Where a coach — or aidx.ai — fits
Most of the work above is about catching a thought, testing it, and choosing a fairer response — in the moment, often when no one else is around. That’s exactly the kind of thing it helps to do out loud with something that reflects it back. aidx.ai is an award-winning AI coaching and therapy service (chat and voice) that draws on evidence-based techniques like CBT and ACT — useful for naming the impostor feeling as it happens, working through the thought, and noticing the patterns that keep surfacing. It won’t hand you confidence, and it isn’t a replacement for a human therapist if you’re genuinely struggling. But as a place to practise the reframes here — judgment-free, whenever the doubt shows up — it can be a steady companion.
The short version
Impostor syndrome is a common pattern of thinking, not a flaw or a diagnosis. It runs on discounting your wins, crediting everything but your ability, and bracing for exposure — and it shows up most when you’re growing.
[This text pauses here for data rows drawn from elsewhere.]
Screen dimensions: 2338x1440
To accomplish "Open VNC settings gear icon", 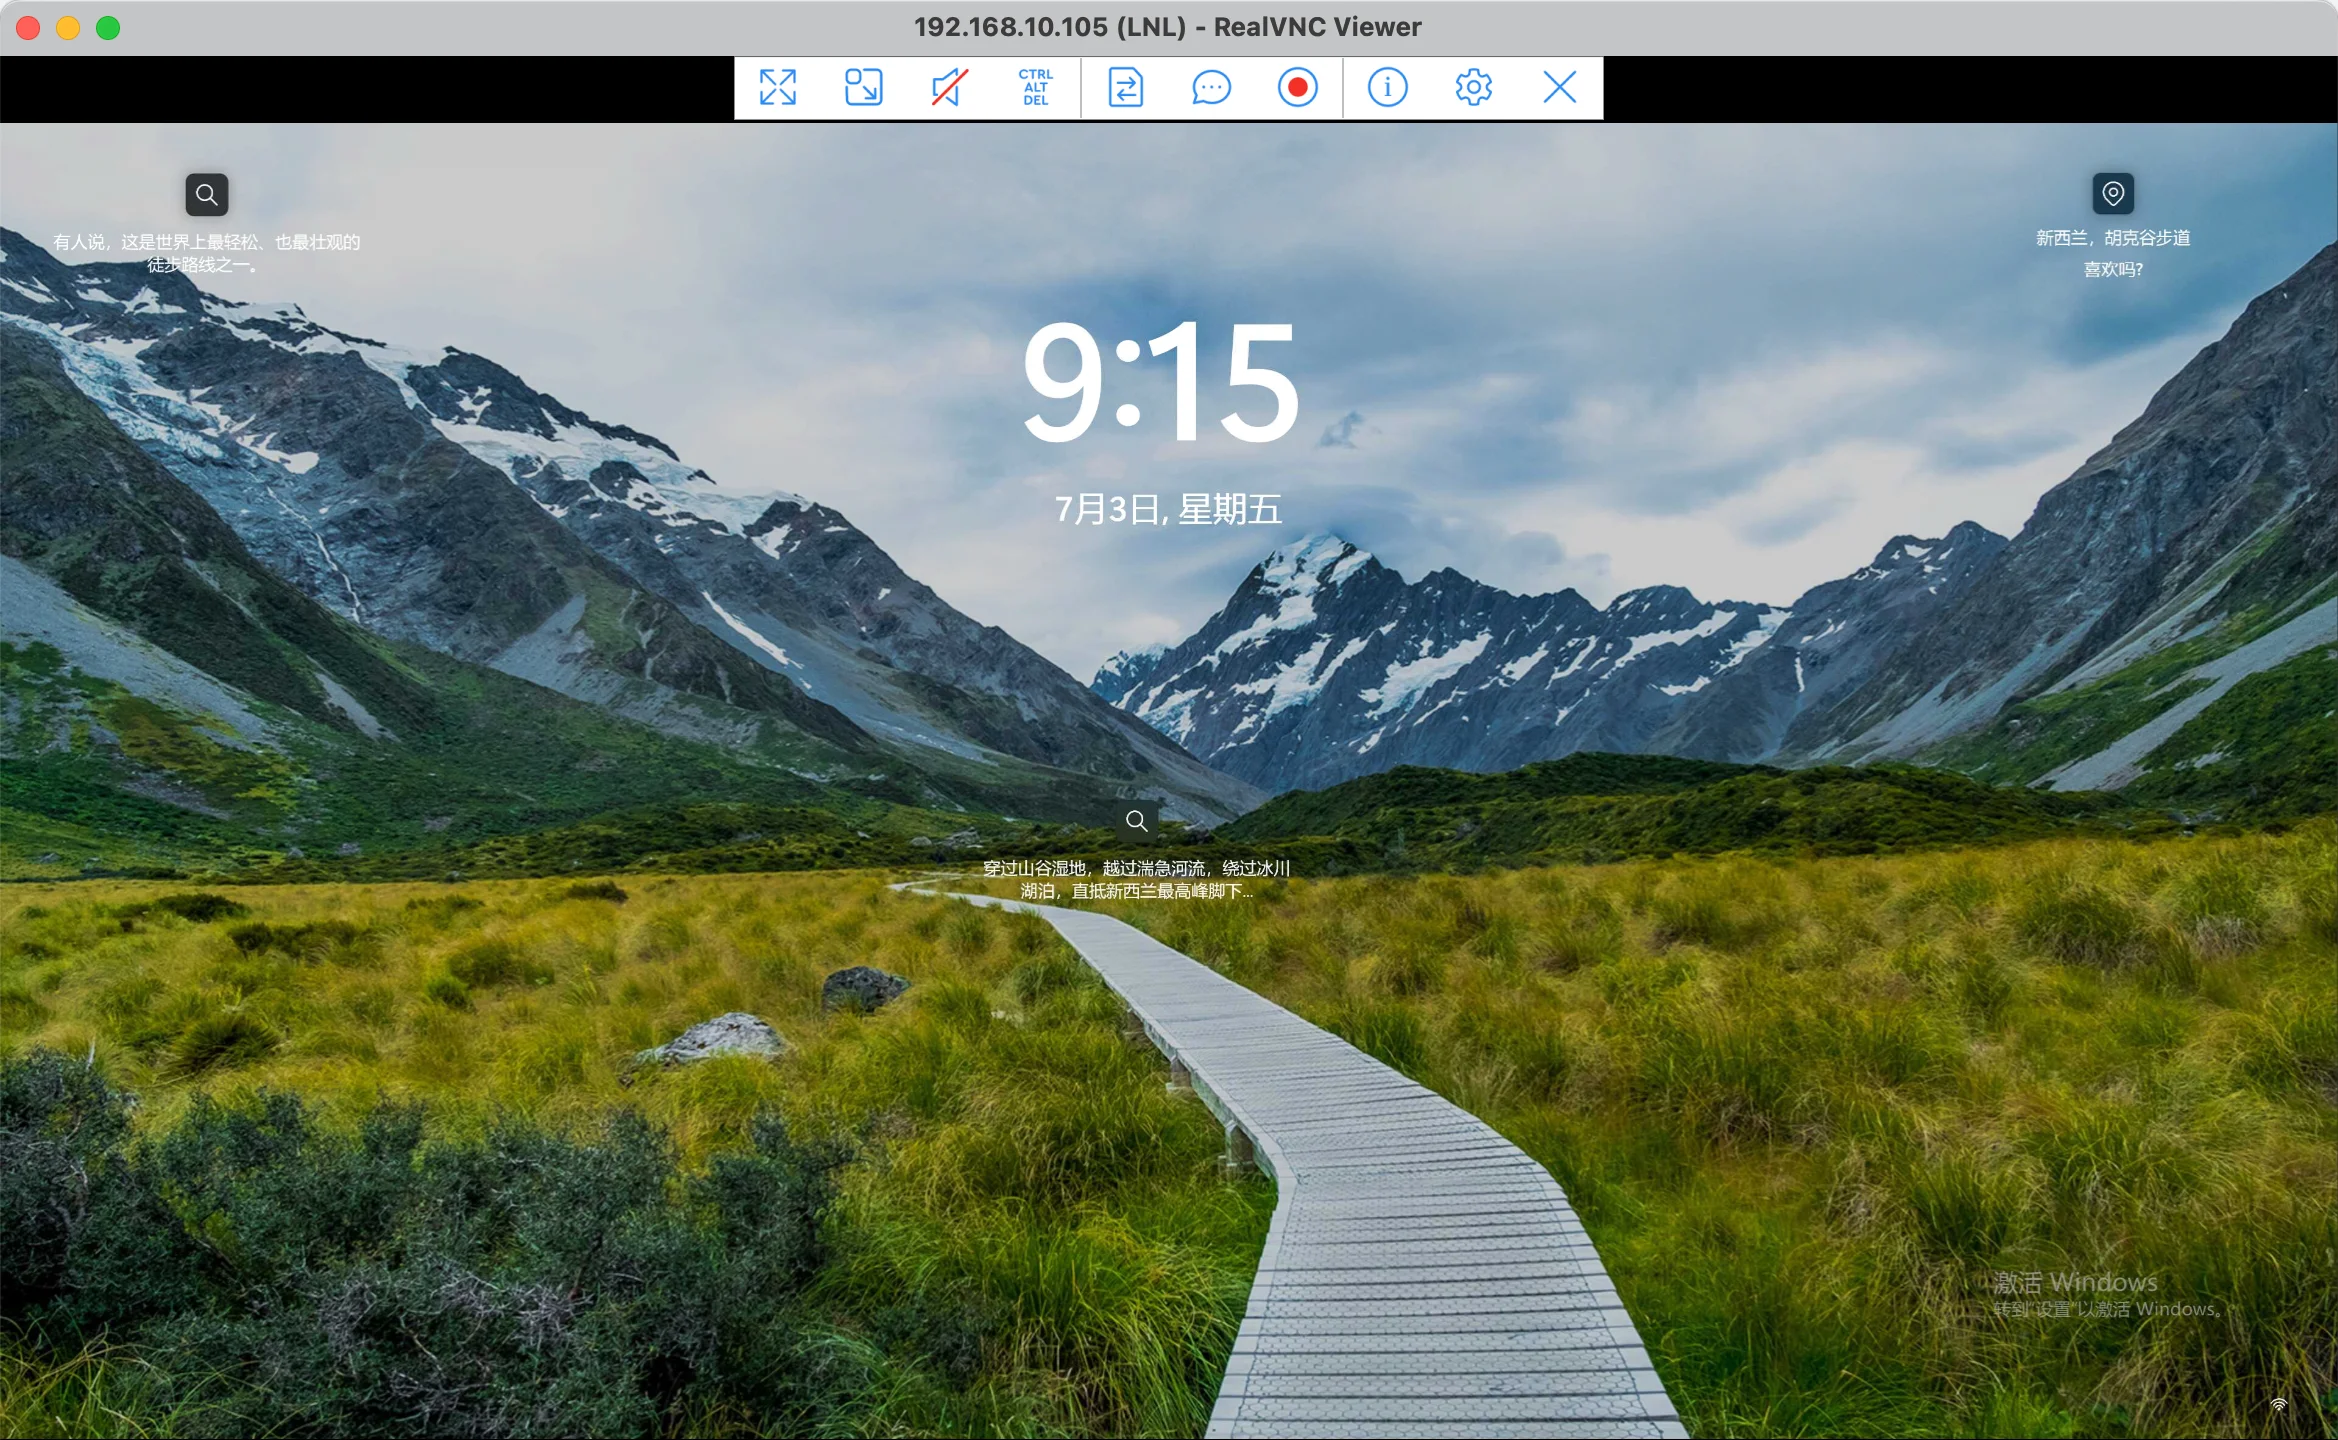I will 1473,88.

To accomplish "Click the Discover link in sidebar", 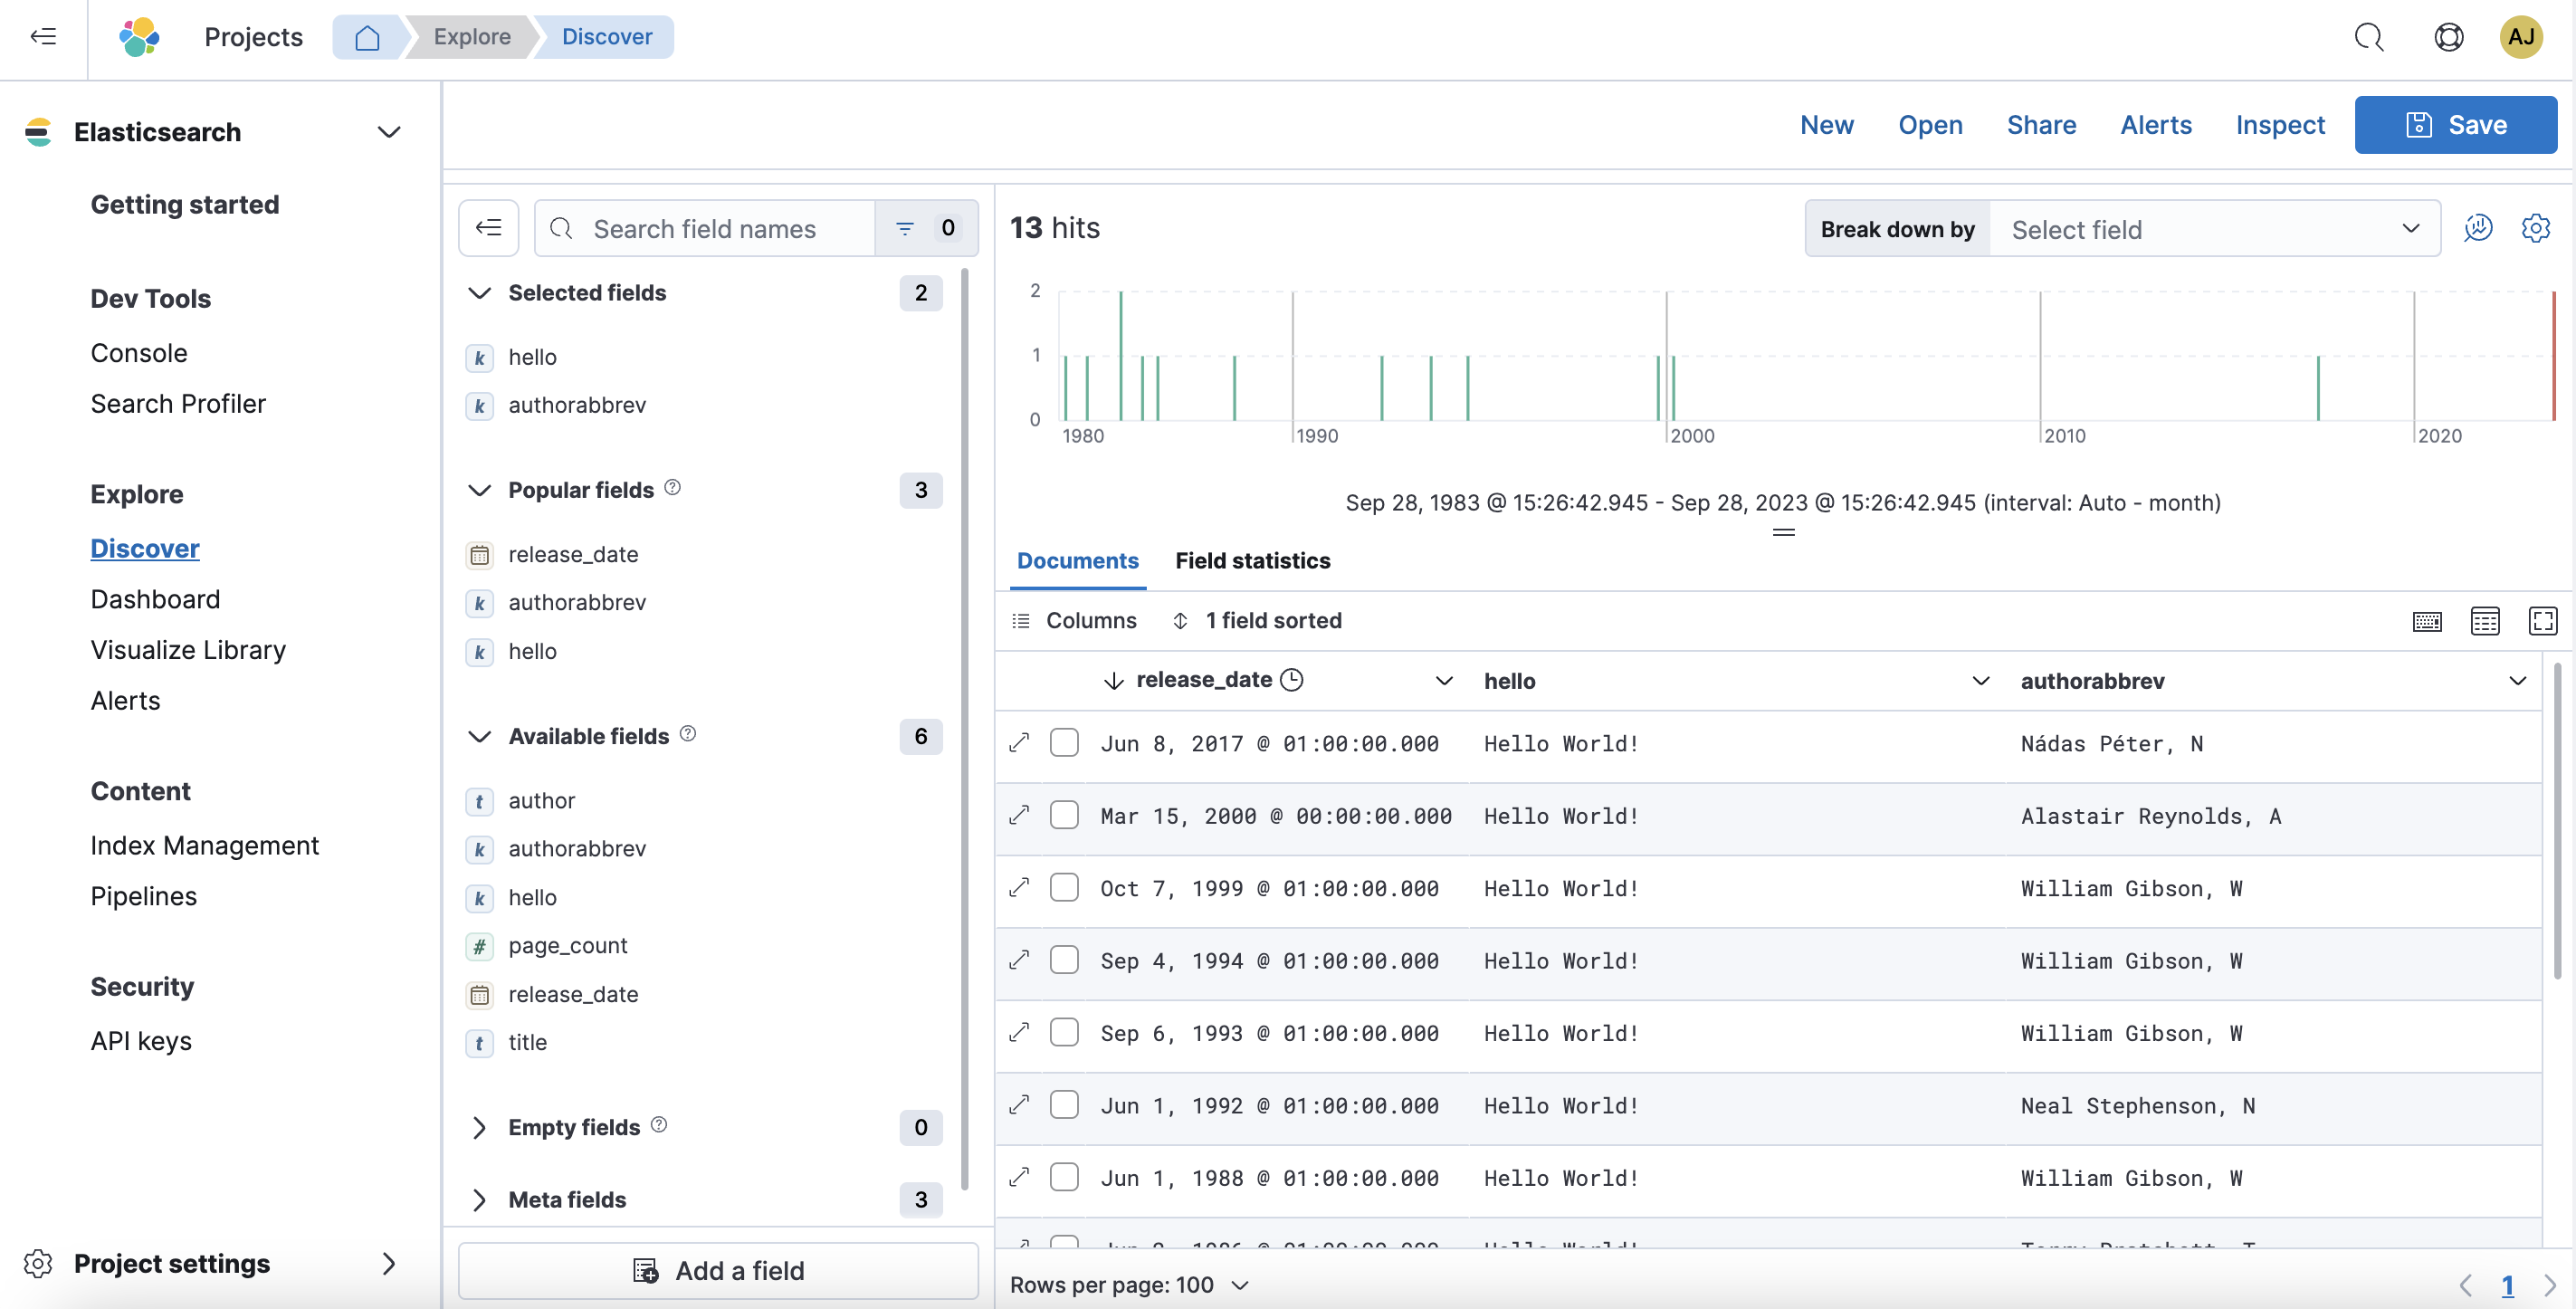I will [145, 546].
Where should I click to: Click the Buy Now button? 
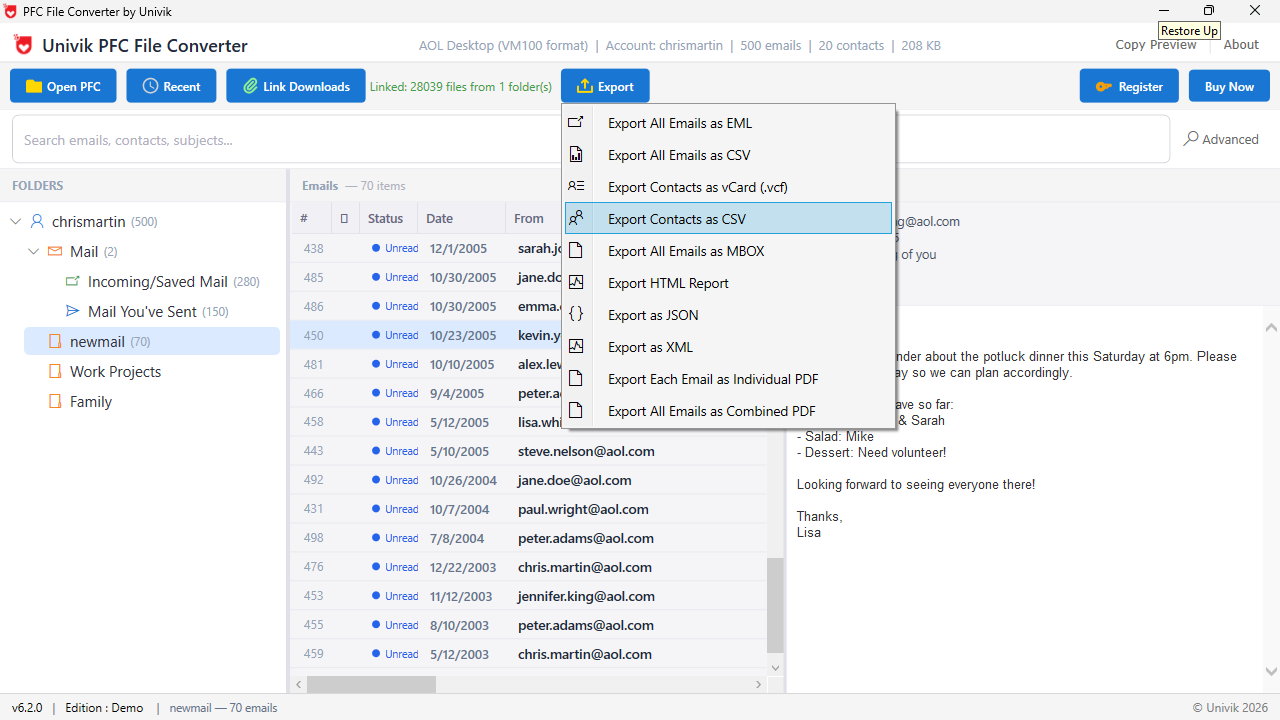tap(1229, 85)
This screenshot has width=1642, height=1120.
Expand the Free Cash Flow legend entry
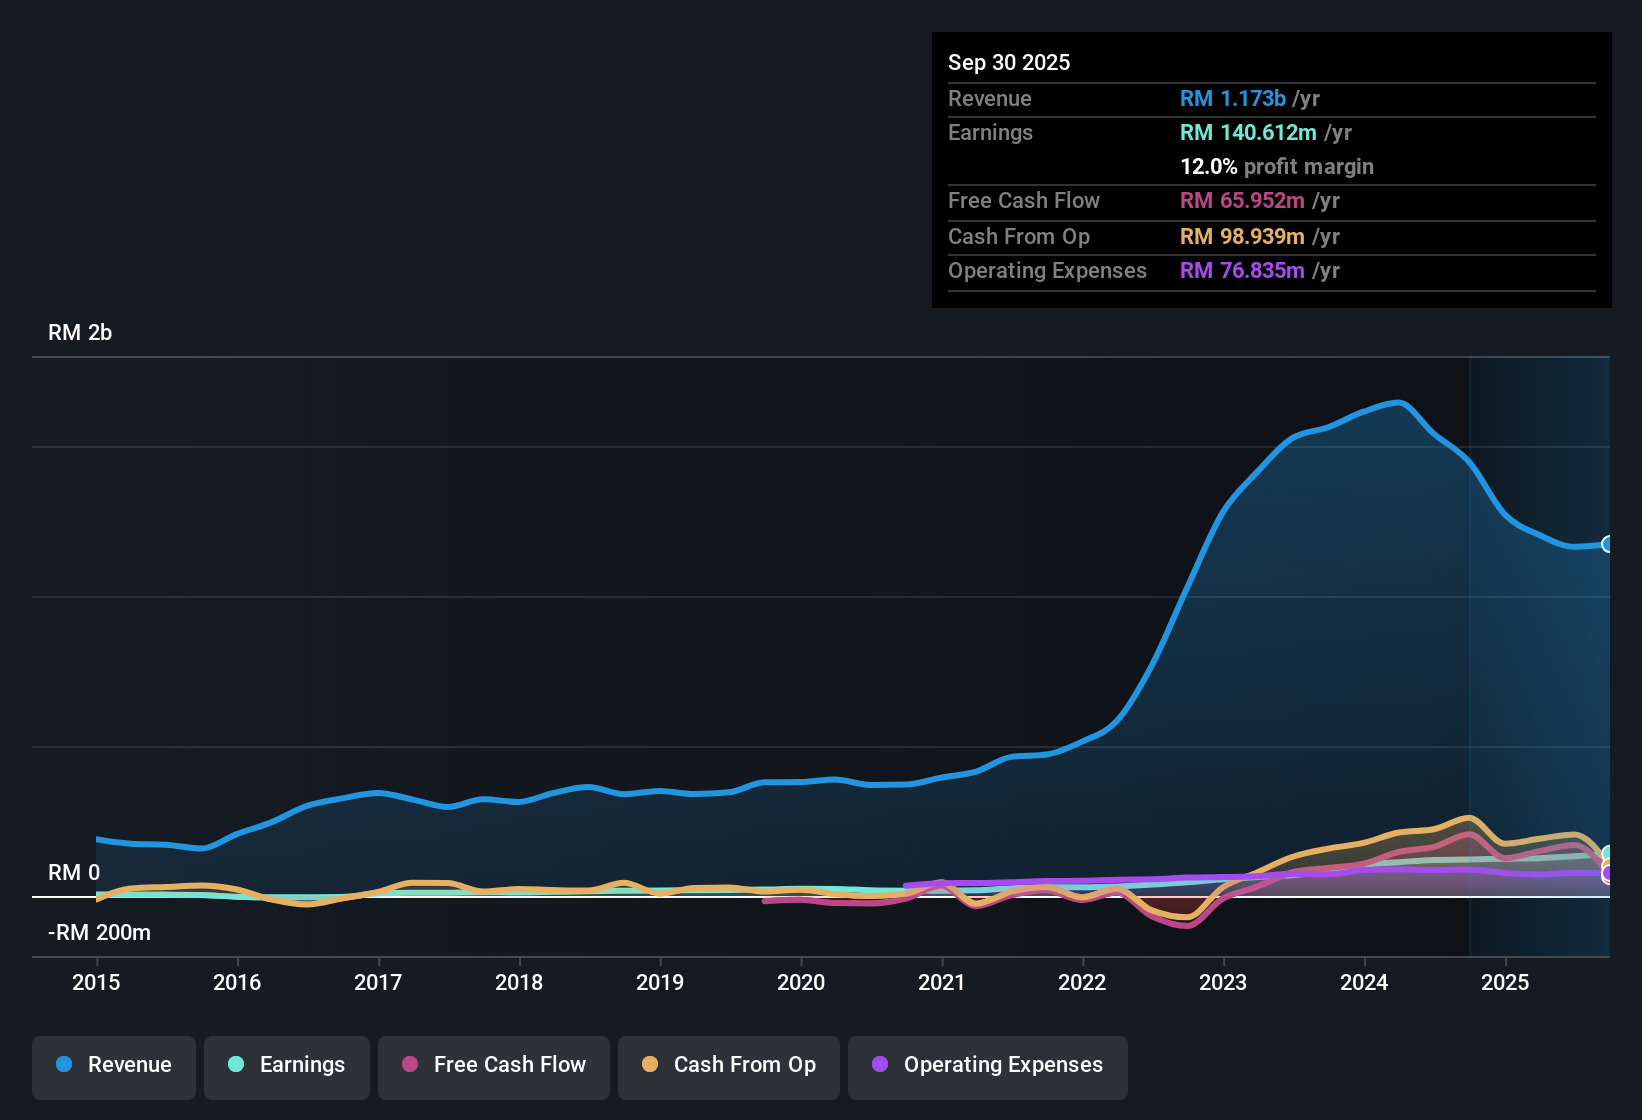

You don’t beat it by collecting more achievements; you loosen it by naming it, testing the thought against real evidence, treating yourself fairly when you slip, and acting before you feel ready. The doubt may never fully disappear. That’s fine. The goal isn’t silence — it’s no longer letting that voice make your decisions.
Last reviewed: June 2026.
References
- Clance, P. R., & Imes, S. A. (1978). The imposter phenomenon in high achieving women: Dynamics and therapeutic intervention. Psychotherapy: Theory, Research & Practice, 15(3), 241–247. APA PsycNet
- Bravata, D. M., et al. (2020). Prevalence, predictors, and treatment of impostor syndrome: A systematic review. Journal of General Internal Medicine, 35(4), 1252–1275. PMC (full text)
- Young, V. (2011). The Secret Thoughts of Successful Women: Why Capable People Suffer from the Impostor Syndrome and How to Thrive in Spite of It. Crown Business. The five competence types
- Liu, S., Wei, M., & Russell, D. W. (2023). Effects of a brief self-compassion intervention for college students with impostor phenomenon. Journal of Counseling Psychology, 70(6), 633–646. PubMed
This article is general information, not professional advice. If self-doubt is accompanied by persistent anxiety, low mood, or burnout that’s affecting your daily life, please reach out to a qualified mental health professional. If you’re in crisis, contact your local emergency services or a crisis line.